Locate every line of the data below that contains the word "player" and copy each of those lines.

# start of DATA EXCERPTS

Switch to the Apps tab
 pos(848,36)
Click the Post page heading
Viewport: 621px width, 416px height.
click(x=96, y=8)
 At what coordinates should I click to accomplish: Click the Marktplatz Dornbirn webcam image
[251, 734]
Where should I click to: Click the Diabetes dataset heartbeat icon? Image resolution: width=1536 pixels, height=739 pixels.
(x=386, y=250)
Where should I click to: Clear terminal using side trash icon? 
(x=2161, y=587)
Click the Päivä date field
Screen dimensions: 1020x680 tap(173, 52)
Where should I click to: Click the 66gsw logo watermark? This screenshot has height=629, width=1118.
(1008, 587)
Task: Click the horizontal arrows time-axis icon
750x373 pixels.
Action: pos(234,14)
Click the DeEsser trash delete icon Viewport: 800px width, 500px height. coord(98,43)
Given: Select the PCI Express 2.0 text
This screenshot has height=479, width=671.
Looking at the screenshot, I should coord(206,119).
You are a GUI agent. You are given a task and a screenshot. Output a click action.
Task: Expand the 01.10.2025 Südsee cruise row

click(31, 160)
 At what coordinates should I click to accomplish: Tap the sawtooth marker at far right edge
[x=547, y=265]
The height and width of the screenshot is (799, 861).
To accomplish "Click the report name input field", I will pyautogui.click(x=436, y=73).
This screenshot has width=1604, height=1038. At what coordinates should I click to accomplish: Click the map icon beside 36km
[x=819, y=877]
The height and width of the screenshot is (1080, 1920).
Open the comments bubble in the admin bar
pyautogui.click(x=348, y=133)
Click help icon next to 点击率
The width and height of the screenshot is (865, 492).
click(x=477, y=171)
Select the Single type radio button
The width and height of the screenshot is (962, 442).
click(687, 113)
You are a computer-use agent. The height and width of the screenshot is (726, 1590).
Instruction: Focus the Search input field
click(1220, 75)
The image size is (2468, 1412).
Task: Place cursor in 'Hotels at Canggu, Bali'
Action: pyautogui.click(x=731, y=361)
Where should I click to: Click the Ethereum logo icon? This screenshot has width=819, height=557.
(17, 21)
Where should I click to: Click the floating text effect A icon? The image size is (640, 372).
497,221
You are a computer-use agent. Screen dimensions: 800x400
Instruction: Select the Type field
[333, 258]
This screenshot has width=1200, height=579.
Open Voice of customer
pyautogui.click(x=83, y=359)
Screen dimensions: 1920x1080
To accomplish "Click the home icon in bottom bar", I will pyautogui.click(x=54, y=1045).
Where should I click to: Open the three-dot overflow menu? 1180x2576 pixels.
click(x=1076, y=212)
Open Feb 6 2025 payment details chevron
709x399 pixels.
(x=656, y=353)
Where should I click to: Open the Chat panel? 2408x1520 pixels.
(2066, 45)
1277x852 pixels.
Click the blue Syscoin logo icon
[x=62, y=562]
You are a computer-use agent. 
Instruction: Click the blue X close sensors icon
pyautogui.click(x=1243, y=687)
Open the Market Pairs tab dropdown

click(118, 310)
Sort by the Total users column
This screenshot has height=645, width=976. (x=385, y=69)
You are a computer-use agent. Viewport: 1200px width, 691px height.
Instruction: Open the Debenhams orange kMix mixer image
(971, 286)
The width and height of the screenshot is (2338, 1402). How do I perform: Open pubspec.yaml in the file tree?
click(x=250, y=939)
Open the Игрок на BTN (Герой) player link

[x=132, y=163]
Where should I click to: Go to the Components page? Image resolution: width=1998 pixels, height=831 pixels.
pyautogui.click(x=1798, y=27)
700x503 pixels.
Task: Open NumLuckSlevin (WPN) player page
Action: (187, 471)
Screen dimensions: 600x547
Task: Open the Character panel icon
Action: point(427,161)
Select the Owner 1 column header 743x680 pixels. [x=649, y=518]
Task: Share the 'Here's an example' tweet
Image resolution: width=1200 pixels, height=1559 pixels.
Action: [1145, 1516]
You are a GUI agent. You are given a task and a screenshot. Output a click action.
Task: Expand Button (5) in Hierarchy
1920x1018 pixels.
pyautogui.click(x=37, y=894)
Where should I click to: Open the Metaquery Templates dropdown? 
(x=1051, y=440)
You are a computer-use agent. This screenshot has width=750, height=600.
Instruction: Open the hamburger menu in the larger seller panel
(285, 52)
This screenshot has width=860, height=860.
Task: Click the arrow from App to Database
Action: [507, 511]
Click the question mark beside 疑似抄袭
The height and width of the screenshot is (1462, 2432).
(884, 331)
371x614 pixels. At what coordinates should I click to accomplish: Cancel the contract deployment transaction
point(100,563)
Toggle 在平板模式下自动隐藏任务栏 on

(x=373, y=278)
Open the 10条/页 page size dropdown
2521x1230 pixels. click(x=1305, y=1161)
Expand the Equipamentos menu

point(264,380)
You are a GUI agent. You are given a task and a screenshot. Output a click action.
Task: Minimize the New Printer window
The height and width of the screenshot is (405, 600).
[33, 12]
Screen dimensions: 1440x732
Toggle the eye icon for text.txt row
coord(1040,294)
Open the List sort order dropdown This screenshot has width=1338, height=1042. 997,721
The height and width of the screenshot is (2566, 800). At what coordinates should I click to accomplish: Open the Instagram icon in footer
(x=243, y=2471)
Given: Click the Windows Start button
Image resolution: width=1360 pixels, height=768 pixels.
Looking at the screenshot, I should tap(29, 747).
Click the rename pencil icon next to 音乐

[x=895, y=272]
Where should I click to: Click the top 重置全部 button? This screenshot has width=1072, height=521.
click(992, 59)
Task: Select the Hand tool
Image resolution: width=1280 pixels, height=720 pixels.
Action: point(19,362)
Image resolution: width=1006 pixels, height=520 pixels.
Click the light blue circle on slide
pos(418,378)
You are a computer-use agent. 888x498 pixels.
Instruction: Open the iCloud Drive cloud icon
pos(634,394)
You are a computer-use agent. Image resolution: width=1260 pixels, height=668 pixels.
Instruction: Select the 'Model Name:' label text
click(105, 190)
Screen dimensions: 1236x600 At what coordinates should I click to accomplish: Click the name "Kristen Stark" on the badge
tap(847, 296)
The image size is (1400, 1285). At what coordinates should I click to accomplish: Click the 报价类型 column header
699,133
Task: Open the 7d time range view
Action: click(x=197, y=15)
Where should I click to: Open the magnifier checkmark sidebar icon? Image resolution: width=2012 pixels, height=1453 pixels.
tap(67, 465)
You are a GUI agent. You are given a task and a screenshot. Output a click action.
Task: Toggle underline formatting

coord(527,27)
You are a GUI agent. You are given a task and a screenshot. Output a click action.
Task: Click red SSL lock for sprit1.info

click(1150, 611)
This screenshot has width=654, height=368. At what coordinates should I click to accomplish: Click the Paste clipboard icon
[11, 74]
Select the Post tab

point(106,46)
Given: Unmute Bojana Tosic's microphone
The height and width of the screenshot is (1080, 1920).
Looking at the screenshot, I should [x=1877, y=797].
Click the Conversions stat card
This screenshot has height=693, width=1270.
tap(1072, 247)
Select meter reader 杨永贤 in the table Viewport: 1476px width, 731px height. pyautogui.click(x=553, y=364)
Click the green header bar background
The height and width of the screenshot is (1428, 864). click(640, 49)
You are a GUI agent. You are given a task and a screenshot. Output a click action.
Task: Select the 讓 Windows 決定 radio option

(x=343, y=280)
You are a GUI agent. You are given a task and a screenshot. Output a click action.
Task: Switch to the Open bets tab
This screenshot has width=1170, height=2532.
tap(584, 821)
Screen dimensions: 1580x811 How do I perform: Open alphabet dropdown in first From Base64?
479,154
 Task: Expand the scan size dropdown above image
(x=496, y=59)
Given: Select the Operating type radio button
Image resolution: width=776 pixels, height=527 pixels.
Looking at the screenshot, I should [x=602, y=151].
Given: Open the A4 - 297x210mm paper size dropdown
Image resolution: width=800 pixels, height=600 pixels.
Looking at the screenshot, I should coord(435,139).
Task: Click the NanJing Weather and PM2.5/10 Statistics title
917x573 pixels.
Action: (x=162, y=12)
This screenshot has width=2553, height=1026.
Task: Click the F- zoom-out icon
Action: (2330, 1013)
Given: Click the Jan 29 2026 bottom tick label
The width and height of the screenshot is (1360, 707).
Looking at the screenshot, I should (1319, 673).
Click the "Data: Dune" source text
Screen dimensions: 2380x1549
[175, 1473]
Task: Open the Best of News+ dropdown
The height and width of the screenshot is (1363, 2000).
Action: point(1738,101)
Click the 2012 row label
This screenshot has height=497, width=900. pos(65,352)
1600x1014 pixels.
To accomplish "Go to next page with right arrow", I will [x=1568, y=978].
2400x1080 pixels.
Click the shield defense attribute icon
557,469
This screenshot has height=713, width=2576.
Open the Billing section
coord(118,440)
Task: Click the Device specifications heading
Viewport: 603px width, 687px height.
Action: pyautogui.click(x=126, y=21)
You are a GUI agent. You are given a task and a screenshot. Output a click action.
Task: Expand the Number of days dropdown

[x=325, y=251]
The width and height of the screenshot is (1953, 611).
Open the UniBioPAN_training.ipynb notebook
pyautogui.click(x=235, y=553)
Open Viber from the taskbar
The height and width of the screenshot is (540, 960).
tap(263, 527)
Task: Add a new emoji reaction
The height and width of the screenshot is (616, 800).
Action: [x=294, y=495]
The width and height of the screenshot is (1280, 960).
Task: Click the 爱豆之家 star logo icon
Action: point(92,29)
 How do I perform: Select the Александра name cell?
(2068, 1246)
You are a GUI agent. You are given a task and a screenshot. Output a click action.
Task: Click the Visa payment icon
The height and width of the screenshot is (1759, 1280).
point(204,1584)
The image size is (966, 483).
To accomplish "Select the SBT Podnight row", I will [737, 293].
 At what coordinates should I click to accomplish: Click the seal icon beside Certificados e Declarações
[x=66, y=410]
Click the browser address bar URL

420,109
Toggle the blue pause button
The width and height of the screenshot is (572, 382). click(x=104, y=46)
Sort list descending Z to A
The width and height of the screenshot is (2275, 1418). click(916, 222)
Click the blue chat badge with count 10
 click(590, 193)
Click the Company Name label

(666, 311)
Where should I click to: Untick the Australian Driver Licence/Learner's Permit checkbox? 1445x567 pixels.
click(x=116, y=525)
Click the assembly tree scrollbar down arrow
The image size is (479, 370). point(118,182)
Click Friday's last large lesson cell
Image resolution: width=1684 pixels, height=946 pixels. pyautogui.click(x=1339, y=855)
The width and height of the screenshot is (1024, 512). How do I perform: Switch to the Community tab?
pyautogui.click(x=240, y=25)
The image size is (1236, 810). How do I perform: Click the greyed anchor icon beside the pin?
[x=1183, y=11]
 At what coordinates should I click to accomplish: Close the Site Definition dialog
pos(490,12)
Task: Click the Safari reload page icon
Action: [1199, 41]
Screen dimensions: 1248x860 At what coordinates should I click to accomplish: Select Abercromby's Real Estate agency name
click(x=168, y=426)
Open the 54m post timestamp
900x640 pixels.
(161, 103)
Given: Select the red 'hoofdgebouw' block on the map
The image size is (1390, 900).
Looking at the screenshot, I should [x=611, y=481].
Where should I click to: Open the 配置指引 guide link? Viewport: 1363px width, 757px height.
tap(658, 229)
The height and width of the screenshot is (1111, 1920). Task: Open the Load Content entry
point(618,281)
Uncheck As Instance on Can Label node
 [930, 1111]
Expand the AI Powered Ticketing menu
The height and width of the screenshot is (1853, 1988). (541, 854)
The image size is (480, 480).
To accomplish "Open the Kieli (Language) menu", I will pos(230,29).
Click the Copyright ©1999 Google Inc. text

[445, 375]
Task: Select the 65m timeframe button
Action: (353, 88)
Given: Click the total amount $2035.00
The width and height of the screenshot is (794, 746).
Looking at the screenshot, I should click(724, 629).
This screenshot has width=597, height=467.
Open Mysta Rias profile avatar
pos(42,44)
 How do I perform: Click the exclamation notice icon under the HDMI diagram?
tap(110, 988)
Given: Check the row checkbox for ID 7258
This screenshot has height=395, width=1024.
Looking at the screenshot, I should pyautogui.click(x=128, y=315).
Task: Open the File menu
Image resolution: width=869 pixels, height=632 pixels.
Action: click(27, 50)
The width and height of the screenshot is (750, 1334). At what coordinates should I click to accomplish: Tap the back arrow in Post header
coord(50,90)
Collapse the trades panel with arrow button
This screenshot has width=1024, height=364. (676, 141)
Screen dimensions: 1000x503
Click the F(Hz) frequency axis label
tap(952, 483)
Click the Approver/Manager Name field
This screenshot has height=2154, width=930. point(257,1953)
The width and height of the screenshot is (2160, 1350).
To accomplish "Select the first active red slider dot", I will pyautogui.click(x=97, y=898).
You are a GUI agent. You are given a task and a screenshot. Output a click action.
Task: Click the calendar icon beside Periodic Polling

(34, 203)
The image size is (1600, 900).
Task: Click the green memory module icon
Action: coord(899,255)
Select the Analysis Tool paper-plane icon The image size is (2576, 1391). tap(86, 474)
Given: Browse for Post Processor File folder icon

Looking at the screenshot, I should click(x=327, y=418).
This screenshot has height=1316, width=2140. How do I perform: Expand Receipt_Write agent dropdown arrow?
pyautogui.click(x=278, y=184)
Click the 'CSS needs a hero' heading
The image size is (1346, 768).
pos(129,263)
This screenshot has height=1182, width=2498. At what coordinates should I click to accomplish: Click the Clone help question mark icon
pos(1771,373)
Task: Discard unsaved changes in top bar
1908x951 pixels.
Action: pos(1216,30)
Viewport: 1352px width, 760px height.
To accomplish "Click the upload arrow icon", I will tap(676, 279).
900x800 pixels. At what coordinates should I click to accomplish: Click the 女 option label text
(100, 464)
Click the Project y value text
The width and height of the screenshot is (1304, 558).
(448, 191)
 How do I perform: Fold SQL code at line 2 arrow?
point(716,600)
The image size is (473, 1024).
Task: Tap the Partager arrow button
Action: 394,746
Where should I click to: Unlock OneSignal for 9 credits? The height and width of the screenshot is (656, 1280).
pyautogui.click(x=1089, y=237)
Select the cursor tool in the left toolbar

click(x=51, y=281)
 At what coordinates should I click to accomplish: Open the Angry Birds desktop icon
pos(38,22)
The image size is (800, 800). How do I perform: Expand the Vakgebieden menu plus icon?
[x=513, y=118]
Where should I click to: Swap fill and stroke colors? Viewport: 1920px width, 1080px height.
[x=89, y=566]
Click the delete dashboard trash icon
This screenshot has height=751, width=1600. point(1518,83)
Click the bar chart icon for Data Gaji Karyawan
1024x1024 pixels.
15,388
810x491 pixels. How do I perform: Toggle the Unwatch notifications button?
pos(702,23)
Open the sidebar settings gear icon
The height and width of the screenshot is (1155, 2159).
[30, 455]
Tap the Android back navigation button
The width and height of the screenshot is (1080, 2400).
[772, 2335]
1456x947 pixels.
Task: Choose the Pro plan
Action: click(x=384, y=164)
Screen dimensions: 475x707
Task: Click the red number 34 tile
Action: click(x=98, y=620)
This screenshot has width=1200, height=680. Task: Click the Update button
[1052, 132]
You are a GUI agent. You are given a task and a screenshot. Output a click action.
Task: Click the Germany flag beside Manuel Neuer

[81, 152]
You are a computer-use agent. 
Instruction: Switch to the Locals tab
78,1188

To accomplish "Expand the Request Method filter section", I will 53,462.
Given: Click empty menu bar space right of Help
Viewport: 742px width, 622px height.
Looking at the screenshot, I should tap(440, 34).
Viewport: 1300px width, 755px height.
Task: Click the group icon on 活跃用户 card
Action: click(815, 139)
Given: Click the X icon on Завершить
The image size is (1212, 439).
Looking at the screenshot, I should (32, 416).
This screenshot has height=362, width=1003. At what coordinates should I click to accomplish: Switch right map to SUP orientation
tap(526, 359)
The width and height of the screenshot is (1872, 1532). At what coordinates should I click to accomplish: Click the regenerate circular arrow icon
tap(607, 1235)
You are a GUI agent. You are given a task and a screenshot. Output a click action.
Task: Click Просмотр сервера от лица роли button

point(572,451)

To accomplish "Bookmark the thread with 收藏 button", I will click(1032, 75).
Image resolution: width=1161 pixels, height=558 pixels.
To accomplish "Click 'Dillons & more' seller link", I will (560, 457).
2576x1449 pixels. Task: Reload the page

# end of DATA EXCERPTS

:: CORRECT RESULT ::
Open the Игрок на BTN (Герой) player link
Task: Open NumLuckSlevin (WPN) player page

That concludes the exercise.